[Location data for words and page elements]
►

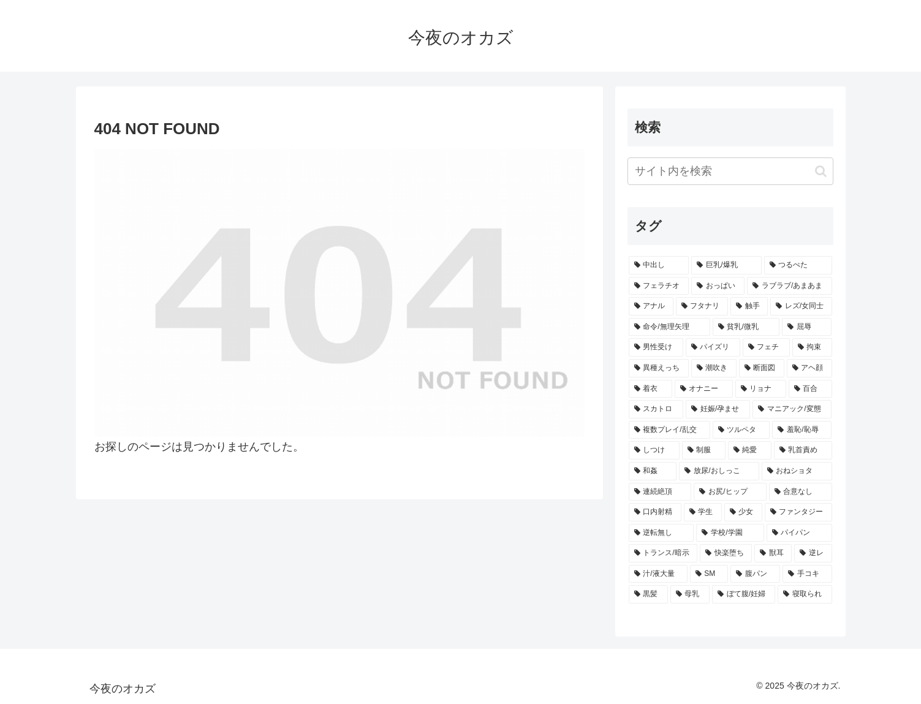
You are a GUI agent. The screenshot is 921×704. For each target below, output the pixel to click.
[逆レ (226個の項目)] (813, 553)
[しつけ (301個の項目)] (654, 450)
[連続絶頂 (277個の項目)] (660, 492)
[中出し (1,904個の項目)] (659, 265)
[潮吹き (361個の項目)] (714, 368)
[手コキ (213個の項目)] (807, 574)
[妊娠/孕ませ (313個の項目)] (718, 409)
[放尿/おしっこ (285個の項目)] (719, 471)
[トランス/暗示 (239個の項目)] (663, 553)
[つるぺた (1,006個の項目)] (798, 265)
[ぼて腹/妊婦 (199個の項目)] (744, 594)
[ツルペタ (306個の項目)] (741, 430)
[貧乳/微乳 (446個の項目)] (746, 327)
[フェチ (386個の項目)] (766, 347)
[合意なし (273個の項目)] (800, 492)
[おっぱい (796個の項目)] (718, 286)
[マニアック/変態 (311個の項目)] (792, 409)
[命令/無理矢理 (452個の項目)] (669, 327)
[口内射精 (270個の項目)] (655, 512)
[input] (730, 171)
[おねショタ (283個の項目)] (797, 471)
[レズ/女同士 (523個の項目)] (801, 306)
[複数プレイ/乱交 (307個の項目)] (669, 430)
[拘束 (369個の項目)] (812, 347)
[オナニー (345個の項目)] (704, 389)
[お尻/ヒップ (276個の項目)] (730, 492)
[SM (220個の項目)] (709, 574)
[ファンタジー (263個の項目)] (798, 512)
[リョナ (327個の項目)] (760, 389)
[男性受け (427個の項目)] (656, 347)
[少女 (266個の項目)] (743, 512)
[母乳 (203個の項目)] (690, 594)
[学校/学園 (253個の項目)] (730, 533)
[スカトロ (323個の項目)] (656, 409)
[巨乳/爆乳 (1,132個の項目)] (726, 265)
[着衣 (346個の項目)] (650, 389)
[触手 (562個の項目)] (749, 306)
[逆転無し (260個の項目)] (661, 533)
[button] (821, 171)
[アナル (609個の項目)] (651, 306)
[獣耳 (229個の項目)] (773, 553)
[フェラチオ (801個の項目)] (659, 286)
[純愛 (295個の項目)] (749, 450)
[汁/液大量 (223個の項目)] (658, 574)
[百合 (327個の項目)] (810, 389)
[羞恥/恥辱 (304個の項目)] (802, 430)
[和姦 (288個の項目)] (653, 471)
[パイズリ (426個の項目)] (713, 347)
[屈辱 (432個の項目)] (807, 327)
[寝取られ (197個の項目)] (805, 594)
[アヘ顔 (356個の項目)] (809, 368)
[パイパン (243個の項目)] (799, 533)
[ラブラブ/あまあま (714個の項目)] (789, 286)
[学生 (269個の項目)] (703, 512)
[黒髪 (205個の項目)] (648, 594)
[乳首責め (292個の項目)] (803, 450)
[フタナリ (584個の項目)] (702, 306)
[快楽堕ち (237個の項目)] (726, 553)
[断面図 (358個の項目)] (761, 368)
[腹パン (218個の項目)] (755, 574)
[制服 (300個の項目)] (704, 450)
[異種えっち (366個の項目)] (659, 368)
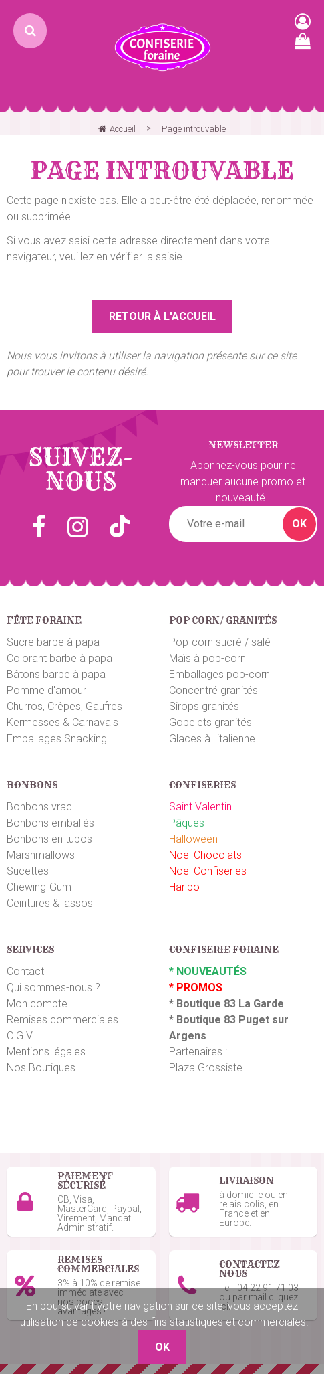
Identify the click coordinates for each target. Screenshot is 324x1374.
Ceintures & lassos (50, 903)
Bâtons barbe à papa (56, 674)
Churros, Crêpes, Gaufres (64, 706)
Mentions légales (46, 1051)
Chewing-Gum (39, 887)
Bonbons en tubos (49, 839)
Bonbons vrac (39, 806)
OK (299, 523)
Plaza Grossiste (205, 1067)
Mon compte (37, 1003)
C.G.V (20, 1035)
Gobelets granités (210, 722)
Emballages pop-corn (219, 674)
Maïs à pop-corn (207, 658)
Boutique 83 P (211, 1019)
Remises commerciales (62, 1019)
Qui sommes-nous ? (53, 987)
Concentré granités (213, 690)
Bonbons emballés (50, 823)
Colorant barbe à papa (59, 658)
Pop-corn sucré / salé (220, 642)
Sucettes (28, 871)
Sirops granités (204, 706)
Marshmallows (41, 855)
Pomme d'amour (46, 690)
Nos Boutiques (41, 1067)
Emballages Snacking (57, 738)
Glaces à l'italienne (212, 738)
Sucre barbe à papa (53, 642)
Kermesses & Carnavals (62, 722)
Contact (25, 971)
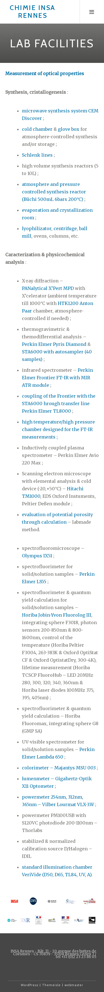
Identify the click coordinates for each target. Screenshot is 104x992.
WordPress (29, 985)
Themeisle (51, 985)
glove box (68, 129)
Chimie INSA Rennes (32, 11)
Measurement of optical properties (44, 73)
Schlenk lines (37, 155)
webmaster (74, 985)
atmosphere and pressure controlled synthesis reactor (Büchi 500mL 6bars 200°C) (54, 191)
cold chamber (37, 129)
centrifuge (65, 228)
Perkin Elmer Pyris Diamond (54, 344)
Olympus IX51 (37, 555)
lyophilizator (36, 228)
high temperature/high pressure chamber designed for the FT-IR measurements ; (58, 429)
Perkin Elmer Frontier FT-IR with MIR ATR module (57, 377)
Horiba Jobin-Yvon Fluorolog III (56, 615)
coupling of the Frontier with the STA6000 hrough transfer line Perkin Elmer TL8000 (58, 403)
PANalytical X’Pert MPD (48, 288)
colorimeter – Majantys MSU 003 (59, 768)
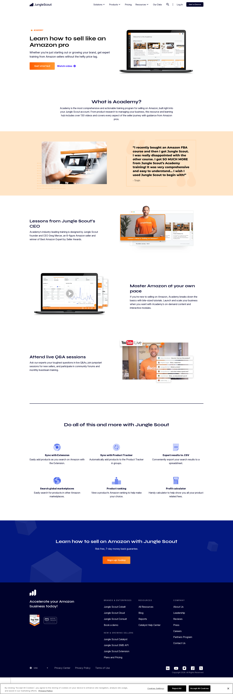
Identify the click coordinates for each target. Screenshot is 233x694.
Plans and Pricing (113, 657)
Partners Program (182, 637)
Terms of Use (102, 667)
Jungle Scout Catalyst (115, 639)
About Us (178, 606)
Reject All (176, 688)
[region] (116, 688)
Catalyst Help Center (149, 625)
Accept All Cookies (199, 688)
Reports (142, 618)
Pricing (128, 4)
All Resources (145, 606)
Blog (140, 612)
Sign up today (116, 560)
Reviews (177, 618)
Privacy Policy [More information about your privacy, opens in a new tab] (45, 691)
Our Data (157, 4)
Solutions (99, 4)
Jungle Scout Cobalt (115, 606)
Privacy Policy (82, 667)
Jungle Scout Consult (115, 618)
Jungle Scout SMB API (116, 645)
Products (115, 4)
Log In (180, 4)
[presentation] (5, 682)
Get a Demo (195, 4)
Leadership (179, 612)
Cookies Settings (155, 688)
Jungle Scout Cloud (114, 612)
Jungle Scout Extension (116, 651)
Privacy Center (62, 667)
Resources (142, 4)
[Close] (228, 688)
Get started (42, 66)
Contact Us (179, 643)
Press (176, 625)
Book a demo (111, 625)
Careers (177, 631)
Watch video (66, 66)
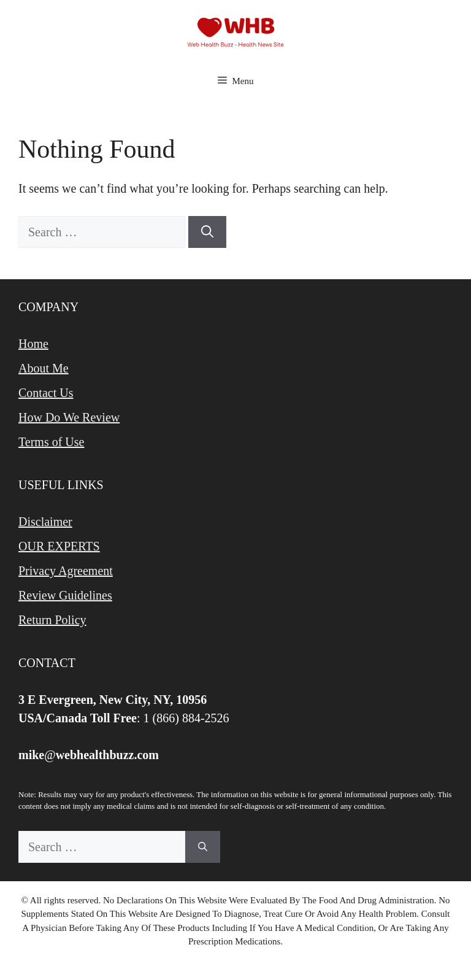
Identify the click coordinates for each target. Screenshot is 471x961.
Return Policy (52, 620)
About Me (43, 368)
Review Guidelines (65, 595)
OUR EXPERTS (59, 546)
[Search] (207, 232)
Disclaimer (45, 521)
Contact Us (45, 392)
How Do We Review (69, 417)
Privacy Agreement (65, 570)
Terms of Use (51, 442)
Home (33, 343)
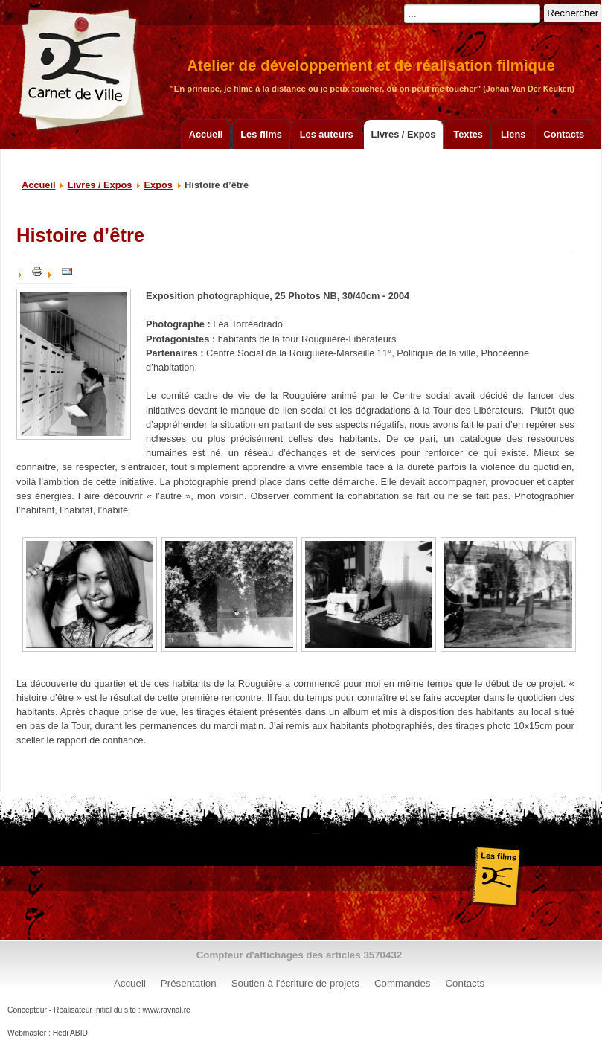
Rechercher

◄

### EXERCISE GOAL
Copy the whole listing above word for word, but leave out the pictures.

### FINISHED TASK
You are a GUI agent. The screenshot is 921×704. For each target below, output the pixel to click.
[逆レ (226個の項目)] (813, 553)
[しつけ (301個の項目)] (654, 450)
[連続絶頂 (277個の項目)] (660, 492)
[中出し (1,904個の項目)] (659, 265)
[潮吹き (361個の項目)] (714, 368)
[手コキ (213個の項目)] (807, 574)
[妊娠/孕ませ (313個の項目)] (718, 409)
[放尿/おしっこ (285個の項目)] (719, 471)
[トランス/暗示 (239個の項目)] (663, 553)
[つるぺた (1,006個の項目)] (798, 265)
[ぼて腹/妊婦 (199個の項目)] (744, 594)
[ツルペタ (306個の項目)] (741, 430)
[貧乳/微乳 (446個の項目)] (746, 327)
[フェチ (386個の項目)] (766, 347)
[合意なし (273個の項目)] (800, 492)
[おっぱい (796個の項目)] (718, 286)
[マニアック/変態 (311個の項目)] (792, 409)
[命令/無理矢理 (452個の項目)] (669, 327)
[口内射精 (270個の項目)] (655, 512)
[input] (730, 171)
[おねショタ (283個の項目)] (797, 471)
[レズ/女同士 (523個の項目)] (801, 306)
[複数プレイ/乱交 (307個の項目)] (669, 430)
[拘束 (369個の項目)] (812, 347)
[オナニー (345個の項目)] (704, 389)
[お尻/ヒップ (276個の項目)] (730, 492)
[SM (220個の項目)] (709, 574)
[ファンタジー (263個の項目)] (798, 512)
[リョナ (327個の項目)] (760, 389)
[男性受け (427個の項目)] (656, 347)
[少女 (266個の項目)] (743, 512)
[母乳 (203個の項目)] (690, 594)
[学校/学園 (253個の項目)] (730, 533)
[スカトロ (323個の項目)] (656, 409)
[巨乳/爆乳 (1,132個の項目)] (726, 265)
[着衣 (346個の項目)] (650, 389)
[触手 (562個の項目)] (749, 306)
[逆転無し (260個の項目)] (661, 533)
[button] (821, 171)
[アナル (609個の項目)] (651, 306)
[獣耳 (229個の項目)] (773, 553)
[フェラチオ (801個の項目)] (659, 286)
[純愛 (295個の項目)] (749, 450)
[汁/液大量 (223個の項目)] (658, 574)
[百合 (327個の項目)] (810, 389)
[羞恥/恥辱 (304個の項目)] (802, 430)
[和姦 (288個の項目)] (653, 471)
[パイズリ (426個の項目)] (713, 347)
[屈辱 (432個の項目)] (807, 327)
[寝取られ (197個の項目)] (805, 594)
[アヘ顔 (356個の項目)] (809, 368)
[パイパン (243個の項目)] (799, 533)
[ラブラブ/あまあま (714個の項目)] (789, 286)
[学生 (269個の項目)] (703, 512)
[黒髪 (205個の項目)] (648, 594)
[乳首責め (292個の項目)] (803, 450)
[フタナリ (584個の項目)] (702, 306)
[快楽堕ち (237個の項目)] (726, 553)
[断面図 (358個の項目)] (761, 368)
[腹パン (218個の項目)] (755, 574)
[制服 (300個の項目)] (704, 450)
[異種えっち (366個の項目)] (659, 368)
Identify the click coordinates for each target. Screenshot is 324x1374.
Ceintures & lassos (50, 903)
Bâtons barbe à papa (56, 674)
Churros, Crêpes, Gaufres (64, 706)
Mentions légales (46, 1051)
Chewing-Gum (39, 887)
Bonbons en tubos (49, 839)
Bonbons vrac (39, 806)
OK (299, 523)
Plaza Grossiste (205, 1067)
Mon compte (37, 1003)
C.G.V (20, 1035)
Gobelets granités (210, 722)
Emballages pop-corn (219, 674)
Maïs à pop-corn (207, 658)
Boutique 83 P (211, 1019)
Remises commerciales (62, 1019)
Qui sommes-nous ? (53, 987)
Concentré granités (213, 690)
Bonbons emballés (50, 823)
Colorant barbe à papa (59, 658)
Pop-corn sucré / salé (220, 642)
Sucettes (28, 871)
Sirops granités (204, 706)
Marshmallows (41, 855)
Pomme d'amour (46, 690)
Nos Boutiques (41, 1067)
Emballages Snacking (57, 738)
Glaces à l'italienne (212, 738)
Sucre barbe à papa (53, 642)
Kermesses & Carnavals (62, 722)
Contact (25, 971)
Identify the click coordinates for each target. Screenshot is 104x992.
WordPress (29, 985)
Themeisle (51, 985)
glove box (68, 129)
Chimie INSA Rennes (32, 11)
Measurement of optical properties (44, 73)
Schlenk lines (37, 155)
webmaster (74, 985)
atmosphere and pressure controlled synthesis reactor (Büchi 500mL 6bars 200°C) (54, 191)
cold chamber (37, 129)
centrifuge (65, 228)
Perkin Elmer Pyris Diamond (54, 344)
Olympus IX51 (37, 555)
lyophilizator (36, 228)
high temperature/high pressure chamber designed for the FT-IR measurements ; (58, 429)
Perkin Elmer Frontier FT-IR with MIR ATR module (57, 377)
Horiba Jobin-Yvon Fluorolog III (56, 615)
coupling of the Frontier with the STA6000 hrough transfer line Perkin Elmer TL8000 (58, 403)
PANalytical X’Pert MPD (48, 288)
colorimeter – Majantys MSU 003 (59, 768)
Identify the click coordinates for each target. Screenshot is 233x694.
Plans and Pricing (113, 657)
Partners Program (182, 637)
Terms of Use (102, 667)
Jungle Scout Catalyst (115, 639)
About Us (178, 606)
Reject All (176, 688)
[region] (116, 688)
Catalyst Help Center (149, 625)
Accept All Cookies (199, 688)
Reports (142, 618)
Pricing (128, 4)
All Resources (145, 606)
Blog (140, 612)
Sign up today (116, 560)
Reviews (177, 618)
Privacy Policy [More information about your privacy, opens in a new tab] (45, 691)
Our Data (157, 4)
Solutions (99, 4)
Jungle Scout Cobalt (115, 606)
Privacy Policy (82, 667)
Jungle Scout Consult (115, 618)
Jungle Scout SMB API (116, 645)
Products (115, 4)
Log In (180, 4)
[presentation] (5, 682)
Get a Demo (195, 4)
Leadership (179, 612)
Cookies Settings (155, 688)
Jungle Scout Cloud (114, 612)
Jungle Scout Extension (116, 651)
Privacy Center (62, 667)
Resources (142, 4)
[Close] (228, 688)
Get started (42, 66)
Contact Us (179, 643)
Press (176, 625)
Book a demo (111, 625)
Careers (177, 631)
Watch video (66, 66)
Identify the click coordinates for each target. Screenshot is 471x961.
Return Policy (52, 620)
About Me (43, 368)
Review Guidelines (65, 595)
OUR EXPERTS (59, 546)
[Search] (207, 232)
Disclaimer (45, 521)
Contact Us (45, 392)
How Do We Review (69, 417)
Privacy Agreement (65, 570)
Terms of Use (51, 442)
Home (33, 343)
Rechercher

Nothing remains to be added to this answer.